How Home Health Can Boost Rehab Services
Rehabilitation services within home health have long lacked consistency, but more recently certain agencies are seeing the benefits of emphasizing and properly training physical therapists.
“Before, companies were concerned about quality of the services but had no way to measure them, and physical therapists were very independent and had little supervision,” Joyce Boin, principal consultant at Strategic Healthcare Solutions, explained at the Illinois Home Care and Hospice Council annual conference outside Chicago last week.
By finding what works best for each agency, home health providers can boost their rehab services to better serve patients and keep physical therapists motivated, said Boin. Prior to becoming a consultant, she was the co-founder and COO of Verve Rehab Inc., and she also was a director for Advocate at Home for three years.
Over the last decade, the role and view of rehab services within home health began to change due to sicker patients and increased rules and regulations, Boin explained.
“The acuity of patients started to change—they became sicker and more compromised,” she said. “Documentation requirements started to increase, and it wasn’t appropriate anymore for a physical therapist to see a patient and drop off notes three weeks later.”
There was also a switch to more in-house physical therapists. In the past, the majority of rehab service providers were outsourced and could have been working for various sectors within health care. Now, agencies are starting to see the benefits of having physical therapists fully trained and committed to home care patients.
“Agencies started to find therapists who are willing to go the extra mile and who are committed to learning how to use OASIS and different EMR systems,” Boin said. “Though therapists may be committed to learning, agencies need to be the ones to provide proper comprehensive orientation and ongoing training to employees.”
Once agencies have a comprehensive rehabilitation program and committed therapists, focusing on patient experience and not only patient satisfaction is vital.
“It’s no longer just about providing great care. Agencies need to ask themselves, what are our patients getting from us that’s different from down the street,” Boin said. “There needs to be a focus not just on clinical care but the patient experience at large.”
One way to enhance the patient experience is to recognize that therapists won’t always have all of the answers to patients’ questions, but they should be informed enough to be able to direct the patients to the right place in order to get the answers they’re looking for.
Another way to keep therapists engaged and up-to-date in the home care world is to encourage communication between nurses and therapists.
“Good therapists are not just good when they are giving services to patients in their homes, they’re good when there is sufficient communication before and after each visit and they are educated on what is happening on the regulatory side of the industry,” explained Boin.
There’s no telling what may or may not happen as reimbursement changes continue, but having a solid team that feels supported and educated can help alleviate some pressure when and if changes come about, she added.

§ **DATA EXCERPTS**
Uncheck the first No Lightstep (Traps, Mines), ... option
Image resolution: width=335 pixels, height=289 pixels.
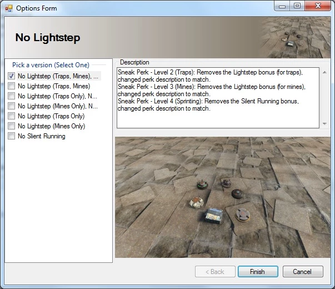pyautogui.click(x=11, y=76)
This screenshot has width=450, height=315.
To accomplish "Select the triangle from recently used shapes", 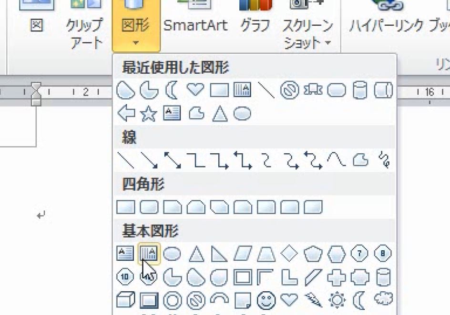I will [219, 114].
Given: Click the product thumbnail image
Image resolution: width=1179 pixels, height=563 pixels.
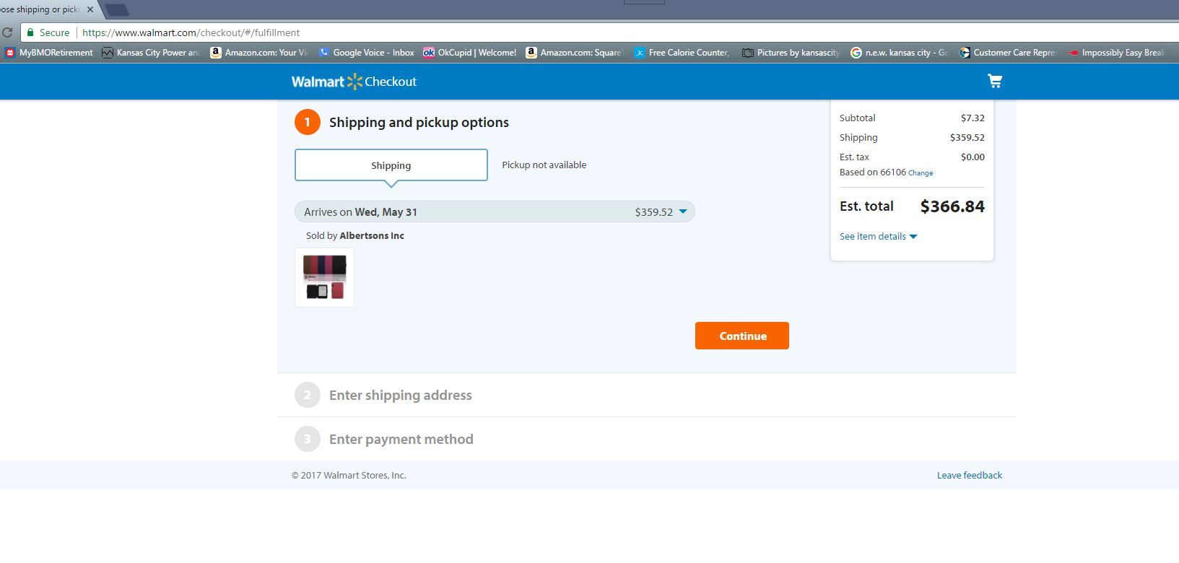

§ **EXERCISE**
Which organizations are named in the article on home health rehab services?

§ **TASK RESULT**
- Strategic Healthcare Solutions
- Illinois Home Care and Hospice Council
- Verve Rehab Inc.
- Advocate at Home